Data supplied:

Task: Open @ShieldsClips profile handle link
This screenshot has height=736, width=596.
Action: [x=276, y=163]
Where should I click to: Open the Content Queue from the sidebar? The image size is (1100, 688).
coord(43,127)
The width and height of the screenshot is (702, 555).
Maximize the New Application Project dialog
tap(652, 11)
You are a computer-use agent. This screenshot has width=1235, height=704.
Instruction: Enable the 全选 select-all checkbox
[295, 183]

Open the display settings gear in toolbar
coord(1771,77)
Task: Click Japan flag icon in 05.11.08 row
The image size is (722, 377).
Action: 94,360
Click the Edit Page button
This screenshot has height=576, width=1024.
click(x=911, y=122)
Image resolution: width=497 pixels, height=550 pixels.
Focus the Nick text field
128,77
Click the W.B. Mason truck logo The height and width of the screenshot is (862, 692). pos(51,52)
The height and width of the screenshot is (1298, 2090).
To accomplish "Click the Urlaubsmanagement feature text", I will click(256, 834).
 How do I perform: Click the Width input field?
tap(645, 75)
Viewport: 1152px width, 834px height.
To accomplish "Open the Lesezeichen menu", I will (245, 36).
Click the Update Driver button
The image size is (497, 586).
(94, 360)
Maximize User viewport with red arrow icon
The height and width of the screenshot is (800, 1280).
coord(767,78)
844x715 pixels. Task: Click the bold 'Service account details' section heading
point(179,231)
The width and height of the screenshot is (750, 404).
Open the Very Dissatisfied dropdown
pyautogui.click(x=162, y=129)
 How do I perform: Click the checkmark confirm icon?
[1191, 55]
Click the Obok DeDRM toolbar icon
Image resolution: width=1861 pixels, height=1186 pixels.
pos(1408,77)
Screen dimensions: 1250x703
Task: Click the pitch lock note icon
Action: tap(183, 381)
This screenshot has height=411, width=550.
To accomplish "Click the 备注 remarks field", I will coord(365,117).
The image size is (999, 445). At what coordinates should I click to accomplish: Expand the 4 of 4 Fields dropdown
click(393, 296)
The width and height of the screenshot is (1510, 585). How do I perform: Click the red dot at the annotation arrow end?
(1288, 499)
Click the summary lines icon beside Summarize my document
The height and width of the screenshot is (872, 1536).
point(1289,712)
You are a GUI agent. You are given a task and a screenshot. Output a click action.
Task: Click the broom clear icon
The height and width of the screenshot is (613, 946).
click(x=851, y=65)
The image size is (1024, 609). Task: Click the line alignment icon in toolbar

Problem to solve: Go through the listing above and write out exactly the lines starting with the one holding "Open the Very Dissatisfied dropdown" and running through the one holding "Click the Obok DeDRM toolbar icon", ends included, and no others.

Your solution:
Open the Very Dissatisfied dropdown
pyautogui.click(x=162, y=129)
 How do I perform: Click the checkmark confirm icon?
[1191, 55]
Click the Obok DeDRM toolbar icon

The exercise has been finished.